The boundary terms vanish here for the same reason as in (78) together with the fact that \(T_{\theta R}\) vanishes at the boundaries. Further, the term involving \(T_{rZ}\) becomes zero when axial homogeneity is imposed. We have also decomposed \(T_{\theta Z}\) in the first term of (79b) into its corresponding mechanical and Maxwell contributions.

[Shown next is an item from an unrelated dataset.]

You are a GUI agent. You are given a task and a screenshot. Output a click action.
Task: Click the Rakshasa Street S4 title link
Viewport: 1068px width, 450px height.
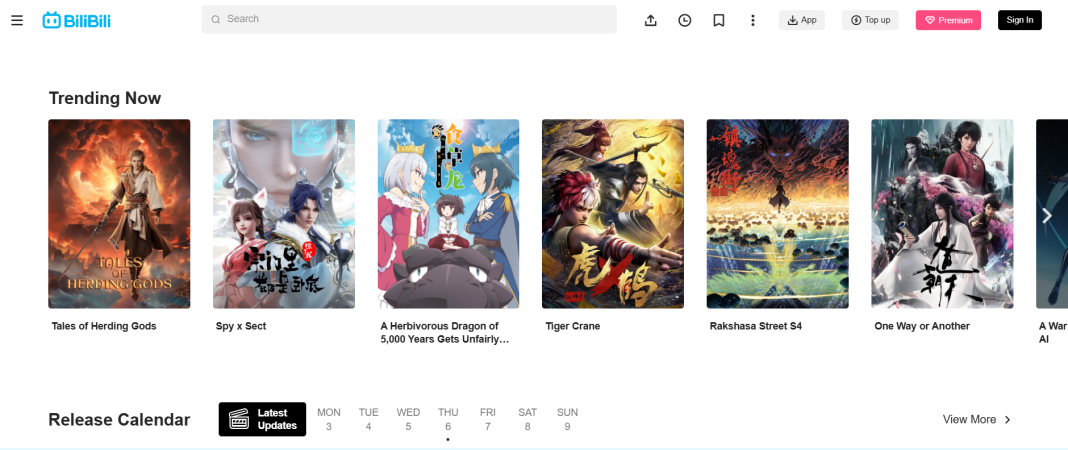click(755, 326)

For m= \(\beta \), we then have \(\displaystyle{ \frac {\partial \mathbf {x}}{\partial \beta }=R\frac {\partial \tilde{b}}{\partial \beta }{\mathbf{e}}_{r}}\) and \(\displaystyle{ \frac {\partial \mathbf {H}_{L}}{\partial \beta }=0}\) which implies

$$\begin{aligned} \frac{\partial \tilde{\Phi }}{\partial \beta } &=2\pi \,\Big[T_{rR}R^{2} \frac{\partial \tilde{b}}{\partial \beta }\Big]\Big\vert _{R_{1}}^{R_{2}} -2\pi \Big[T_{{rR}}^{m^{*}} R^{2} \frac{\partial b}{\partial \beta } \Big]\Big\vert _{R_{1}}^{R_{2}} \\ & =\displaystyle {-2\pi R_{1}^{2}\left [T_{rR_{1}}-T_{rR_{1}}^{m^{*}} \right ]} =-2\pi {R_{1}}^{2}\,T^{p^{*}}_{{rR_{1}}}. \end{aligned}$$

(80)

The boundary term at inner radius survives here since \(\tilde{b}_{1}=\beta \) implies \(\frac {\partial \tilde{b}_{1}}{\partial \beta }=1\) whereas the boundary term at outer radius vanishes for the same reason as earlier.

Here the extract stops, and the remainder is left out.